An Excerpt From “Killing the Competition: How the New Monopolies Are Destroying Open Markets”
Barry C. Lynn is the author of Cornered: The New Monopoly Capitalism and the Economics of Destruction. He directs the Markets, Enterprise, and Resiliency Initiative at the New America Foundation. His Harper’s Magazine article “Breaking the Chain: The antitrust case against Wal-Mart,” from the July 2006 issue, is available for free here.
Fear, in any real market, is a natural emotion. There is the fear of not making a sale, not landing a job, not winning a client. Such fear is healthy, even constructive. It prods us to polish our wares, to refine our skills, and to conjure up—every so often—a wonder.
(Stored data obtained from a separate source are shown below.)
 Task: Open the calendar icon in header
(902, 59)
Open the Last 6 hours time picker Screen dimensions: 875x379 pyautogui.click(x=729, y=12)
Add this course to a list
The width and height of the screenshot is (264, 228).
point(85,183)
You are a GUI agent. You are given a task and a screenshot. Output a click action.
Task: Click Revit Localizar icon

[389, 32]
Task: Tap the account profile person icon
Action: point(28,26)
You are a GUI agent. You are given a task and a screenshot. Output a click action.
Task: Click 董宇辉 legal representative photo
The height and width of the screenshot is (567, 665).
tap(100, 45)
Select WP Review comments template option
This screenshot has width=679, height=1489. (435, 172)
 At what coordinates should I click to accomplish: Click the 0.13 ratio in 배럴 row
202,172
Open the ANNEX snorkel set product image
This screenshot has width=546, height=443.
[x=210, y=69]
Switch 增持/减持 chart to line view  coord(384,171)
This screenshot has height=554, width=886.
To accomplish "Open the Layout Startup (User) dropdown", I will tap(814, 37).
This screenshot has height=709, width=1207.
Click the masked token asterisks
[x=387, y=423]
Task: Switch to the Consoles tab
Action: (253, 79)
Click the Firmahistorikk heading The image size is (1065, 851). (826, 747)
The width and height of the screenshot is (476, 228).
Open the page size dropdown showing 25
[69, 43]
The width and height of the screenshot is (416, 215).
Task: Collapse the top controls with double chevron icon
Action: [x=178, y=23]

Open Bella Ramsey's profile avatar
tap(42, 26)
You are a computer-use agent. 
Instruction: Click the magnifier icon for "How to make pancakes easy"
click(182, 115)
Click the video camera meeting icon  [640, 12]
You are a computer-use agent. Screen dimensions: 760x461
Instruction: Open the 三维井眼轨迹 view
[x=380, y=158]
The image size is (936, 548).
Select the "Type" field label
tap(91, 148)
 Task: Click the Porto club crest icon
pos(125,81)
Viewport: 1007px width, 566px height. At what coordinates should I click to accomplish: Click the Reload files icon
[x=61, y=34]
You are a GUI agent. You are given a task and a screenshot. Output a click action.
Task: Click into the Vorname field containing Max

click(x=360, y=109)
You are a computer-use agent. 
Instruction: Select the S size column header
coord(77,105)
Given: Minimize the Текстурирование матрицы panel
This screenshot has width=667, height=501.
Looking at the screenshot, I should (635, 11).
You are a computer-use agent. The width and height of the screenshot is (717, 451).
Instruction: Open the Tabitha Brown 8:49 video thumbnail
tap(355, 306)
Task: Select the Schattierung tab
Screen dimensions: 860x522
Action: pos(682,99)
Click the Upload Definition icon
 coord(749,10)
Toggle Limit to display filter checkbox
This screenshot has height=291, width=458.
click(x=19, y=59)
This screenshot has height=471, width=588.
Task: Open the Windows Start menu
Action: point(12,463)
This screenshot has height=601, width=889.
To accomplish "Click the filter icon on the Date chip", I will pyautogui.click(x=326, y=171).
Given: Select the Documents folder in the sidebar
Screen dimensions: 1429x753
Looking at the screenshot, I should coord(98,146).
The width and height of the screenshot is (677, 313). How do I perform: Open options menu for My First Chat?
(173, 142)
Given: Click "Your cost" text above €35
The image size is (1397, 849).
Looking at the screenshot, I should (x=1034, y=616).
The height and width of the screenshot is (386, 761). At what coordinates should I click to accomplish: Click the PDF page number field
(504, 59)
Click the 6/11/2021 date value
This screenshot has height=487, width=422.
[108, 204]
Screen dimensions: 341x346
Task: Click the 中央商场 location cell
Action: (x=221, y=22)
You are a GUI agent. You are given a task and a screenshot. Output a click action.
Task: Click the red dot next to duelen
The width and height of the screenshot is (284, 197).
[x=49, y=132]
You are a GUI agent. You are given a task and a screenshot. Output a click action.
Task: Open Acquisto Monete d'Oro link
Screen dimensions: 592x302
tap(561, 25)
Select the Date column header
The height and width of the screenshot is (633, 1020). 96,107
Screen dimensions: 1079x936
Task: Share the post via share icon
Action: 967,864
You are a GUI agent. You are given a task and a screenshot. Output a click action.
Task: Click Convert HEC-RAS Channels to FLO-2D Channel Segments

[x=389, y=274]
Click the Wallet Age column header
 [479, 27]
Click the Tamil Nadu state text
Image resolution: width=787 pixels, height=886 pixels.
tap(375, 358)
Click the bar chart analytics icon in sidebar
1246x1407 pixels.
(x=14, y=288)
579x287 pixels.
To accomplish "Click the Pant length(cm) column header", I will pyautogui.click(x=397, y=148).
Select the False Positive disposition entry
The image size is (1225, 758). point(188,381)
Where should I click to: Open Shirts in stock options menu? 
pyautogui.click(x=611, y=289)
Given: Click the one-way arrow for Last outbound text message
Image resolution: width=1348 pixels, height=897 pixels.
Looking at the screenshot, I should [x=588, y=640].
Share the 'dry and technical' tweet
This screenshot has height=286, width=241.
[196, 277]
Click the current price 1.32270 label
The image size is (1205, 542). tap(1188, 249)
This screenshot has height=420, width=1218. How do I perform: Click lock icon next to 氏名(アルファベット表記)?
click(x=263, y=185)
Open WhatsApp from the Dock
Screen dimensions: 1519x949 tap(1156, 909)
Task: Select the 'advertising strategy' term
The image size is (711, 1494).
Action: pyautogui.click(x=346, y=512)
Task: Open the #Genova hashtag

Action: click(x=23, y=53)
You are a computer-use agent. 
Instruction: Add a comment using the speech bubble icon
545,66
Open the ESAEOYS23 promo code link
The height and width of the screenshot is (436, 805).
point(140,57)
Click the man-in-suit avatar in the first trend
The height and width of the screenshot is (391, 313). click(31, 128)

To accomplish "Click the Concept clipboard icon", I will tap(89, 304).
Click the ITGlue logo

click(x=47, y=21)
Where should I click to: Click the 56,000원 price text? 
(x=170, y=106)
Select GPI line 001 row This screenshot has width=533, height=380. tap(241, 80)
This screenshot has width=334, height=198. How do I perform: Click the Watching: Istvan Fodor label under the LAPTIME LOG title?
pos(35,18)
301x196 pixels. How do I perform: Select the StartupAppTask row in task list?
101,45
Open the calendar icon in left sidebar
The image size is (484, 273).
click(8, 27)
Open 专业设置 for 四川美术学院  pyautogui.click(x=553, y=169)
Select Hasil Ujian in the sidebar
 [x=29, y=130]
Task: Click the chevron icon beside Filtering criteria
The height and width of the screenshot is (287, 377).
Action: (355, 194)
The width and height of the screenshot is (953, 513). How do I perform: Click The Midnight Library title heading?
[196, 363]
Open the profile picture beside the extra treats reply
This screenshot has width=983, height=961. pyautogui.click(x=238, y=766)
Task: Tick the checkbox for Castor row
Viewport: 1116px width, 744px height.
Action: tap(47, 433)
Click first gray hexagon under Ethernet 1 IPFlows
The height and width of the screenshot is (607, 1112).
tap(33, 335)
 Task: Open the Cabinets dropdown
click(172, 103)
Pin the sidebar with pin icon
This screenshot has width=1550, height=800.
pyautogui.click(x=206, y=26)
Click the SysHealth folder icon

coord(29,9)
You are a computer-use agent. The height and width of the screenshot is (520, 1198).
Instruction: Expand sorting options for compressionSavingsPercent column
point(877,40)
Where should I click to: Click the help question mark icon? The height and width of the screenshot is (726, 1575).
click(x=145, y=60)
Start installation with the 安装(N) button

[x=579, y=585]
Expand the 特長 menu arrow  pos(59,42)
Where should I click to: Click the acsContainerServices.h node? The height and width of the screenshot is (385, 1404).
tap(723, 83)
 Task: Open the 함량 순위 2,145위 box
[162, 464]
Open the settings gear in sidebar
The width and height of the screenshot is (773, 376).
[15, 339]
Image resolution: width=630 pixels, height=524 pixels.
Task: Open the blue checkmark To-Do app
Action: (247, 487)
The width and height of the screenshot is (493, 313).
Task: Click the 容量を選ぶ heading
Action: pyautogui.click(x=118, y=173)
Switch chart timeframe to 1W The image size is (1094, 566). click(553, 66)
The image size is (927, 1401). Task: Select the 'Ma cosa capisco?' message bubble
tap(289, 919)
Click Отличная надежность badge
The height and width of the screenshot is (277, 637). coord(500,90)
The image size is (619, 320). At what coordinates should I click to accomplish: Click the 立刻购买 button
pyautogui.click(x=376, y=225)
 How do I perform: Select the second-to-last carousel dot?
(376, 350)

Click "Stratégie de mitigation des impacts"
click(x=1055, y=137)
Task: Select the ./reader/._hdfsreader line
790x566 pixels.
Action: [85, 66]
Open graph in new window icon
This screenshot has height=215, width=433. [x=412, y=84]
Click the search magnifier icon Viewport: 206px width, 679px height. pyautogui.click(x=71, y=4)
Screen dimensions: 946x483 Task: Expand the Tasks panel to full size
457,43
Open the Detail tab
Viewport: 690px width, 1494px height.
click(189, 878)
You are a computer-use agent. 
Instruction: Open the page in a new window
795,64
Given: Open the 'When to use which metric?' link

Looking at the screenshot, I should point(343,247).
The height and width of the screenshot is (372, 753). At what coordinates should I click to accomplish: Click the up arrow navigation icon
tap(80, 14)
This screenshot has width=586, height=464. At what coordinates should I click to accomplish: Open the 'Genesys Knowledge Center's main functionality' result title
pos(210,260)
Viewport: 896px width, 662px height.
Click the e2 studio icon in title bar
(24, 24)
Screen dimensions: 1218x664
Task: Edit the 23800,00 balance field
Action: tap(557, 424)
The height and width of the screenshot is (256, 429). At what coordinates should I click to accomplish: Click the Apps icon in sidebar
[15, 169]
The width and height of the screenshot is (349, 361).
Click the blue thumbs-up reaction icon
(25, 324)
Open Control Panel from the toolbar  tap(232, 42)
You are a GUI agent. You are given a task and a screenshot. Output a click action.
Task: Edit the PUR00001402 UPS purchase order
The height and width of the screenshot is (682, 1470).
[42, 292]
But these days, we see a different kind of fear in the eyes of America’s entrepreneurs and professionals. It’s a fear of the arbitrary edict, of the brute exercise of power. And the origins of this fear lie precisely in the fact that many if not most Americans can no longer count on open markets for their ideas and their work. Because of the overthrow of our antimonopoly laws a generation ago, we instead find ourselves subject to the ever more autocratic whims of the individuals who run our giant business corporations.
The equation is simple. In sector after sector of our political economy, there are still many sellers: many of us. But every day, there are fewer buyers: fewer of them. Hence, they enjoy more and more liberty to dictate terms—or simply to dictate.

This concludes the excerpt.